(Data to process Opens)

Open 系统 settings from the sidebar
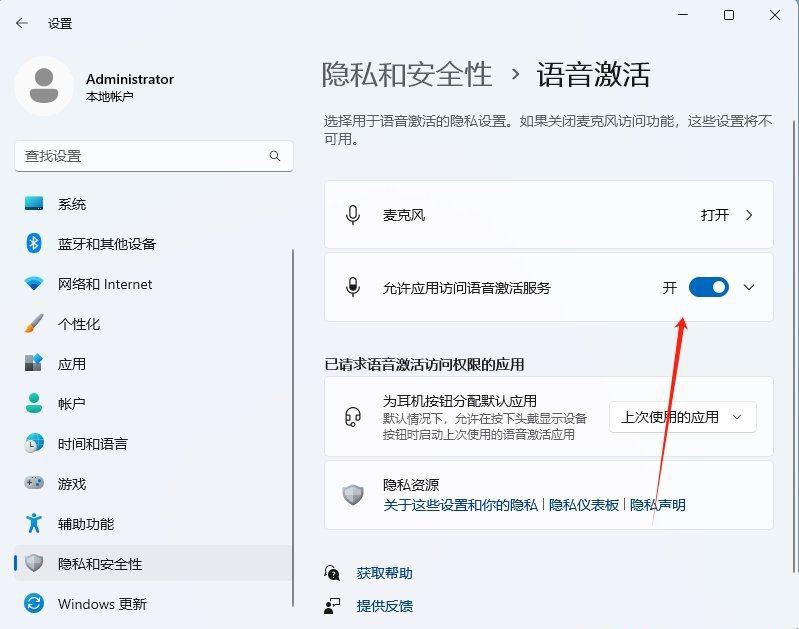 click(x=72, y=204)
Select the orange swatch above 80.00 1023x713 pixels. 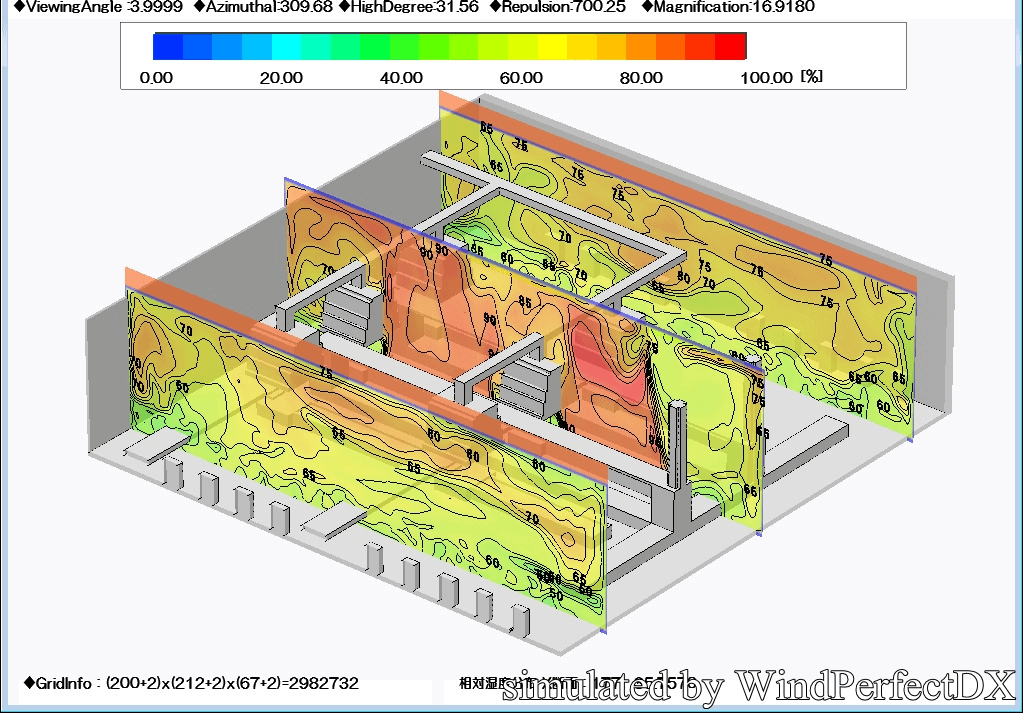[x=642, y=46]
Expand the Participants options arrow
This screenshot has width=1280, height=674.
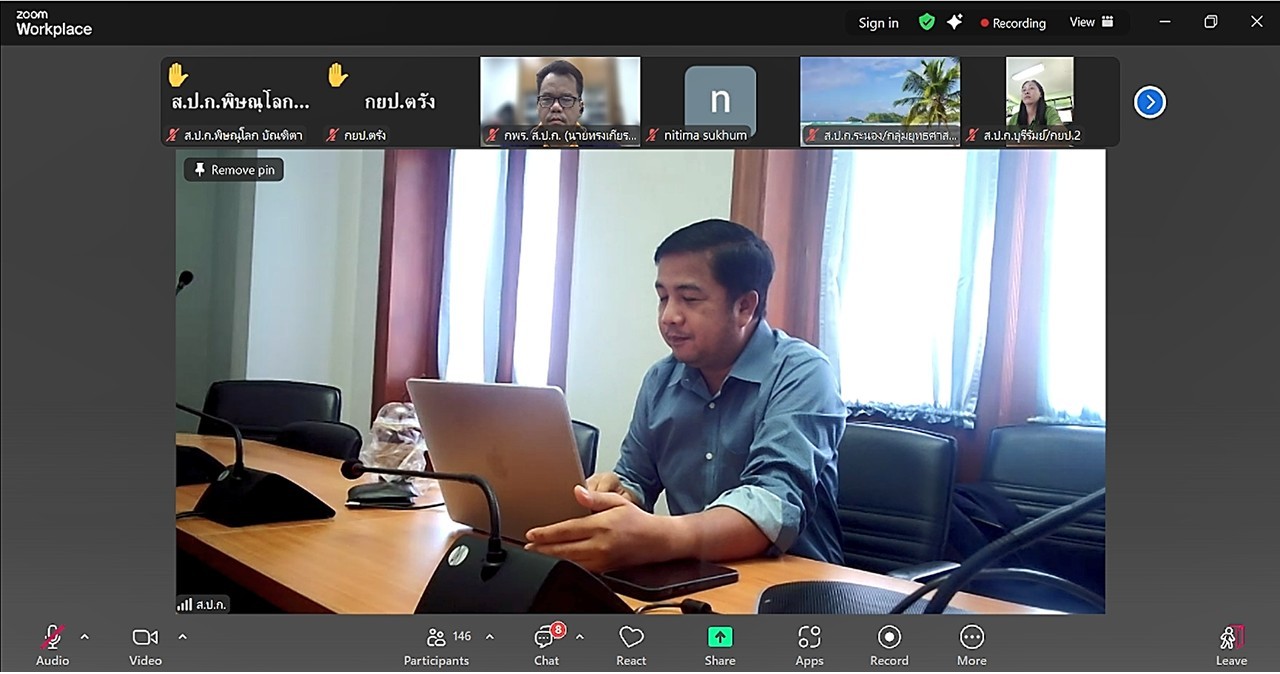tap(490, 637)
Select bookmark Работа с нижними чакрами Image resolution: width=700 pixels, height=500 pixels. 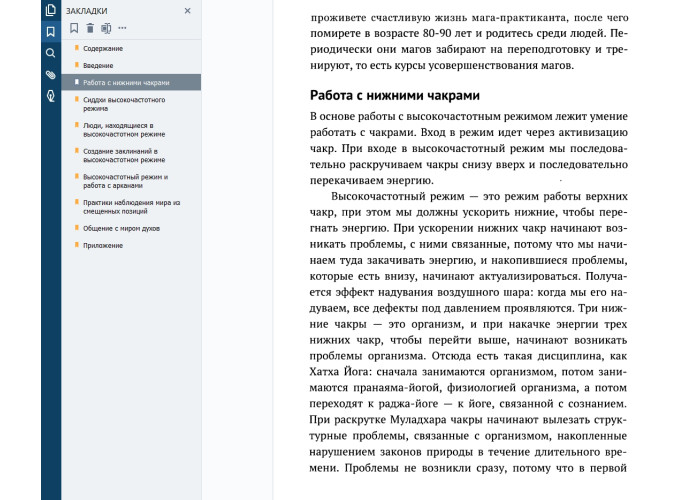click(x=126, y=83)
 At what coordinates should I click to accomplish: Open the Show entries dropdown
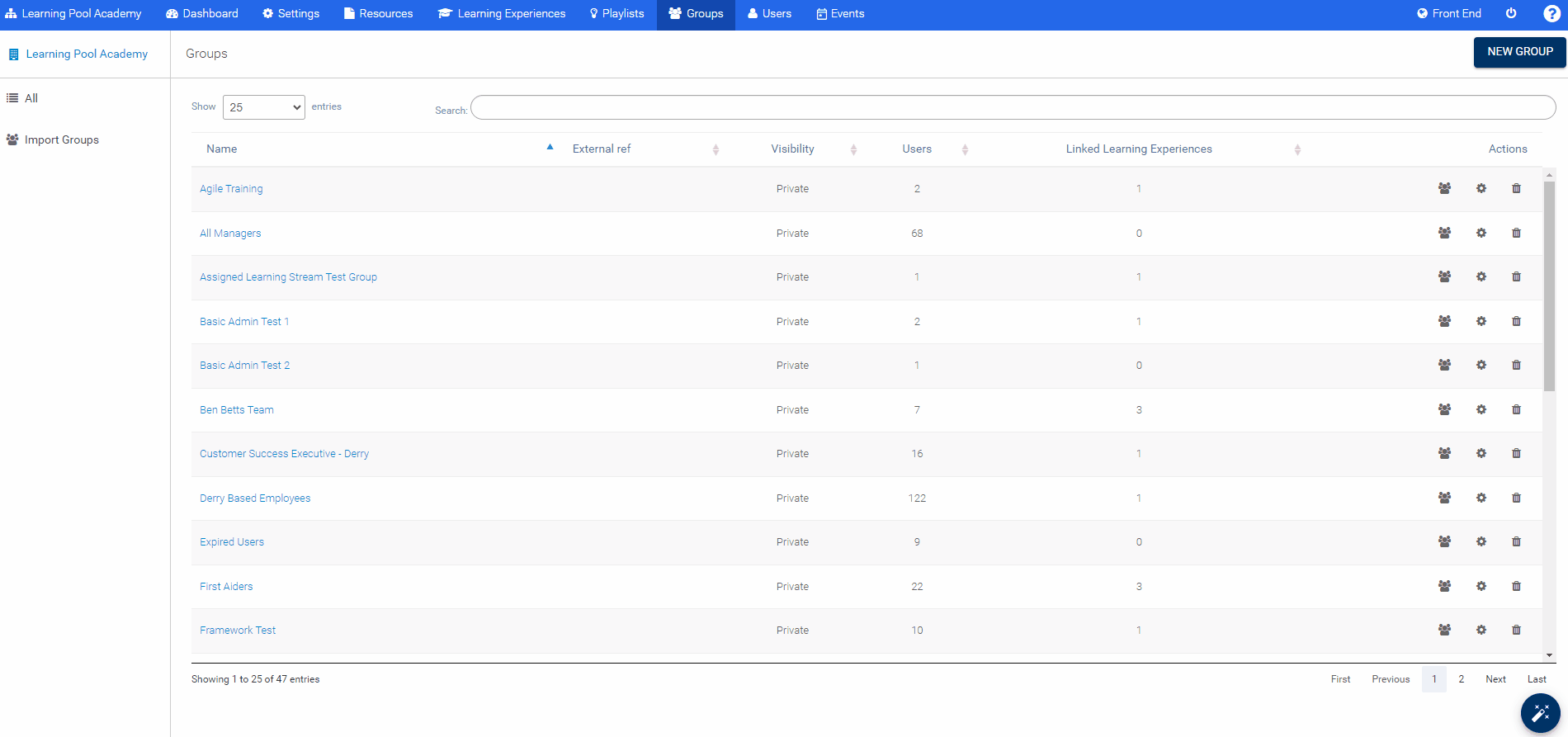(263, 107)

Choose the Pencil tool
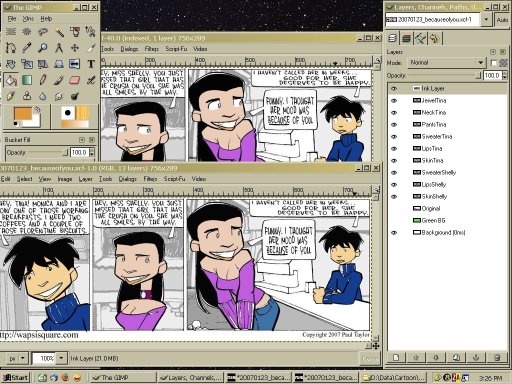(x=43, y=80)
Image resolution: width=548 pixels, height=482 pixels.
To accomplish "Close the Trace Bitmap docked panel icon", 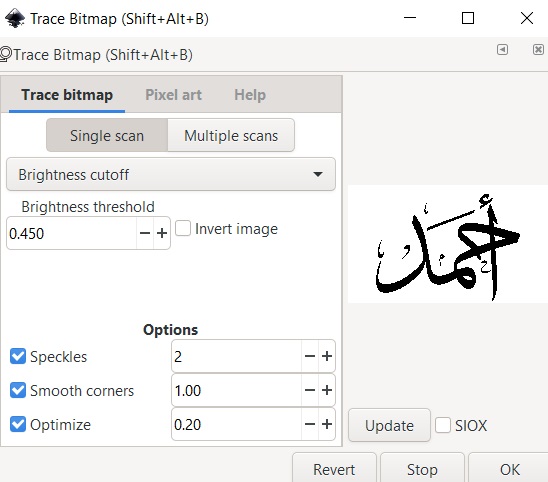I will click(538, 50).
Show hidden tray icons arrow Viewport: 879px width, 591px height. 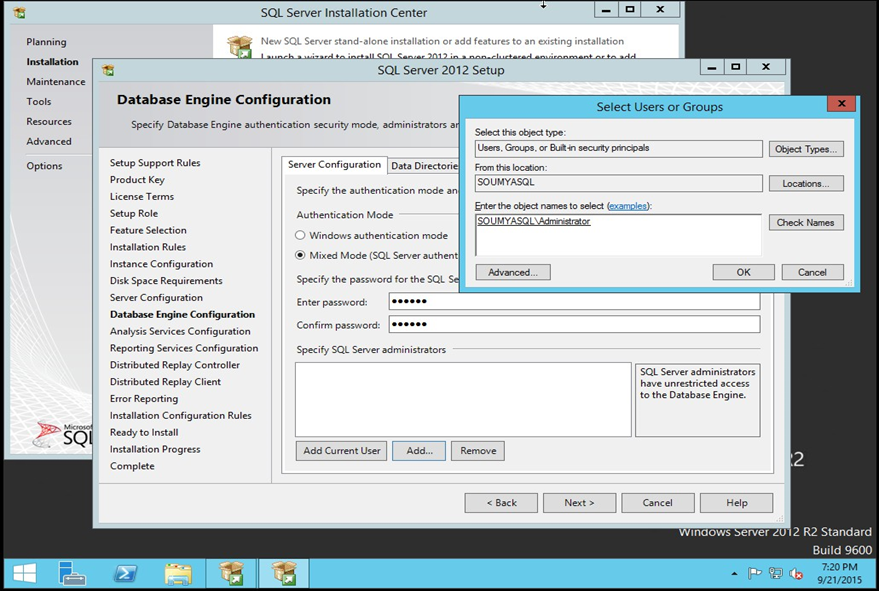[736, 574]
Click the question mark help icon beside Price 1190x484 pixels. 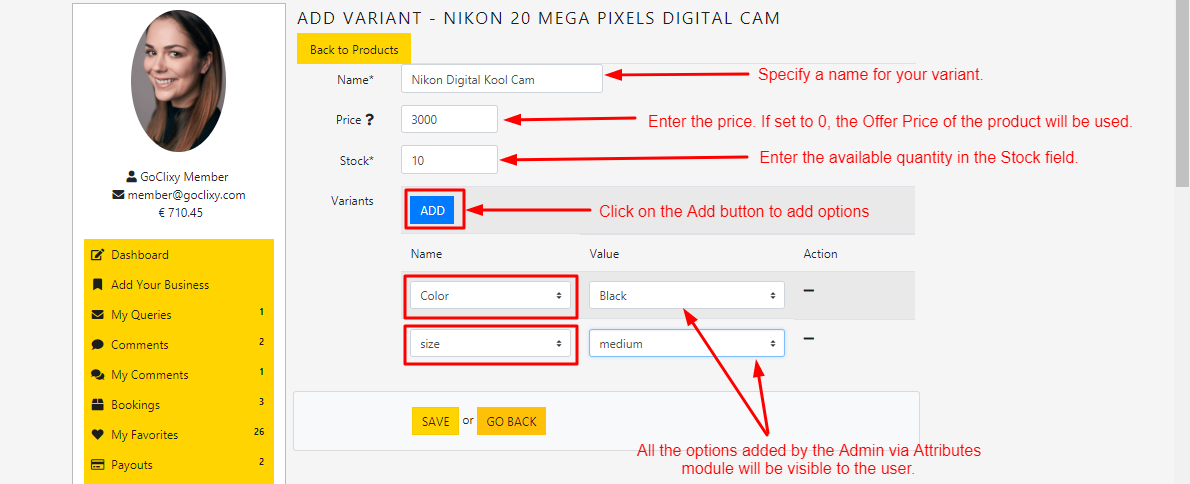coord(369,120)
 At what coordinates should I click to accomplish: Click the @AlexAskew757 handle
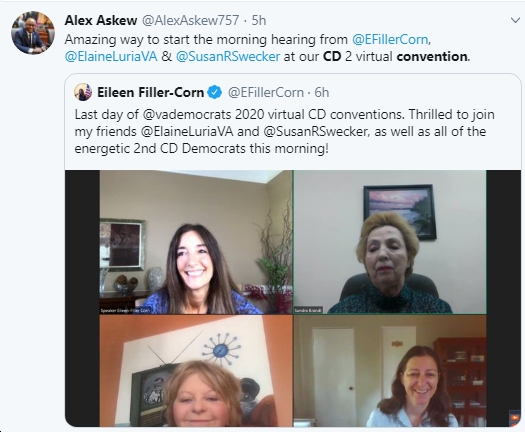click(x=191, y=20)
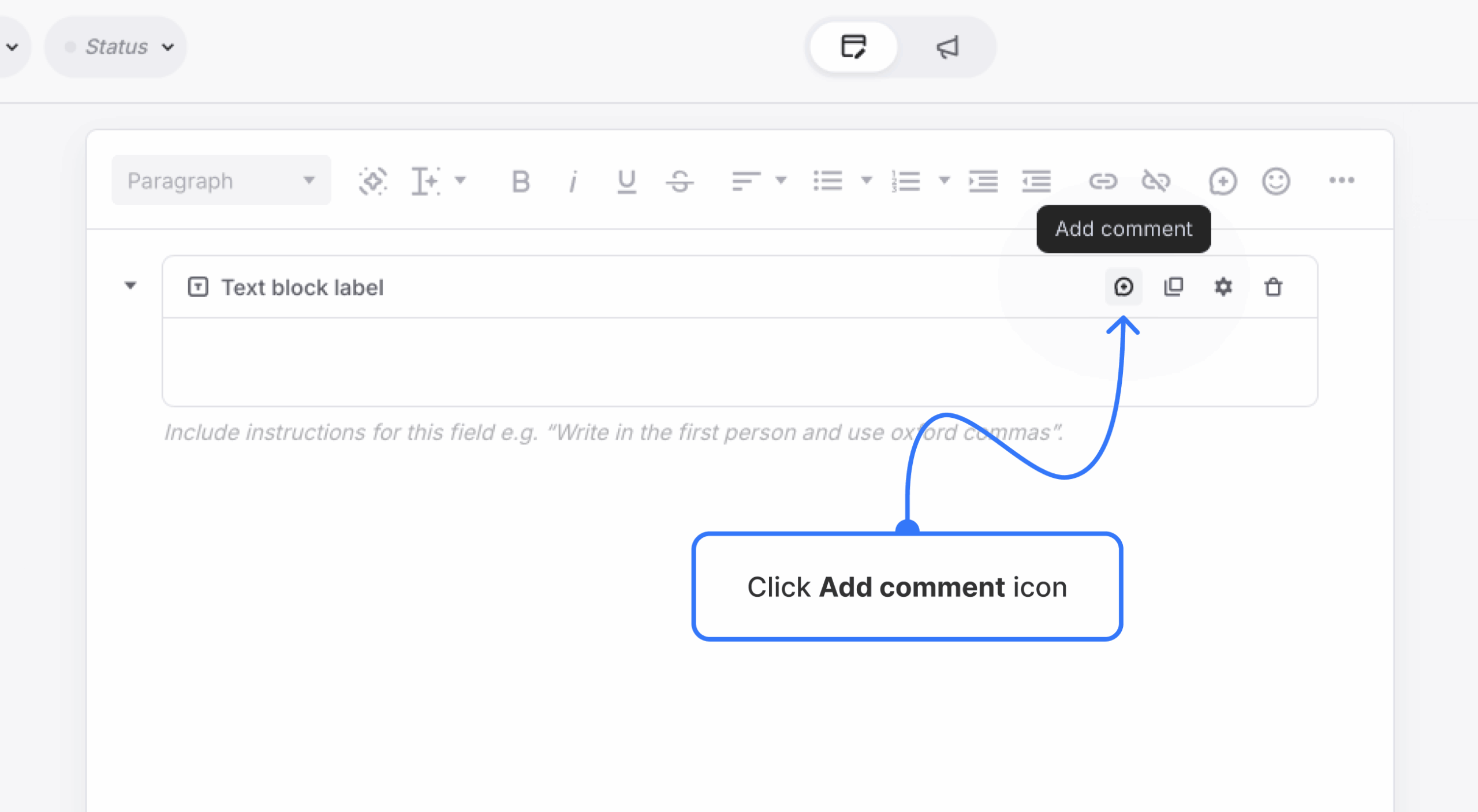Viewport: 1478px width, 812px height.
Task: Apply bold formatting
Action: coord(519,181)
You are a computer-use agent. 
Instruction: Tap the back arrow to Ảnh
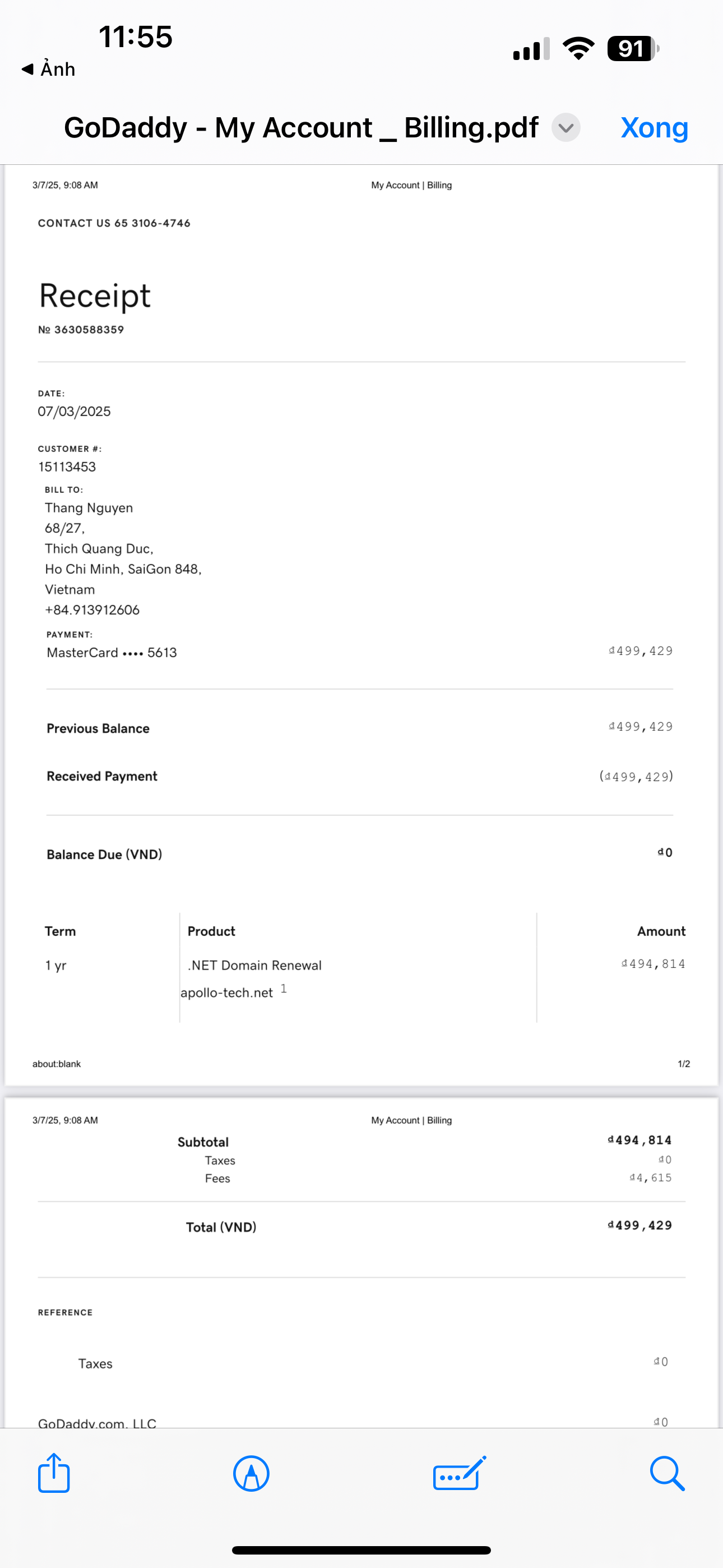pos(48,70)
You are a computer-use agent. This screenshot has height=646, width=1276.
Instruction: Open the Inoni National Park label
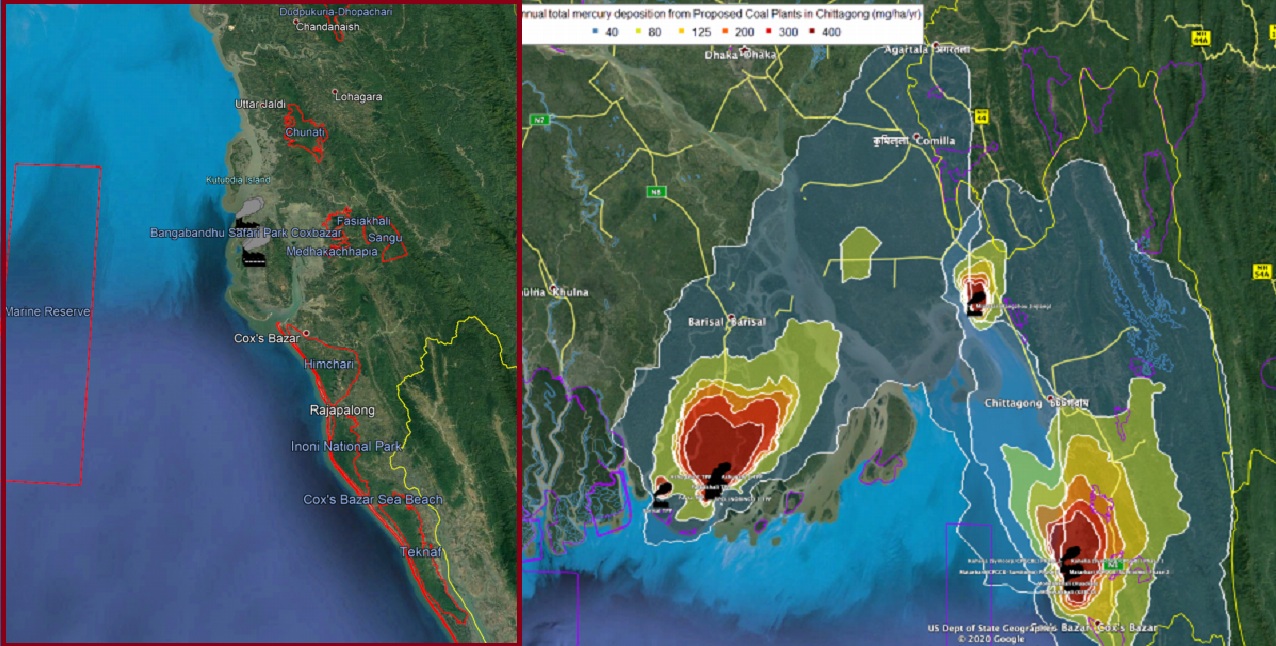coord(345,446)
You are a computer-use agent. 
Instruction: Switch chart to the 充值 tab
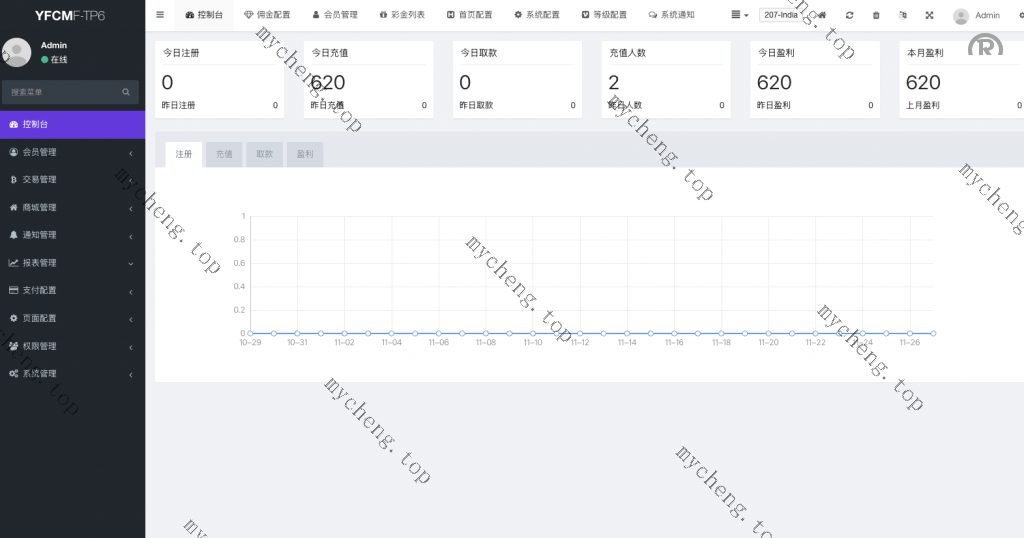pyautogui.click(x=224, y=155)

(Data to process Closes)

### Exercise description:
Line by line and exactly, reproduce the span from the line with "Instruction: Open the" through the end of the data above, both ends included, with pictures left out.

### Exercise output:
Instruction: Open the Inoni National Park label
coord(345,446)
You are a computer-use agent. 
Instruction: Switch chart to the 充值 tab
pyautogui.click(x=224, y=155)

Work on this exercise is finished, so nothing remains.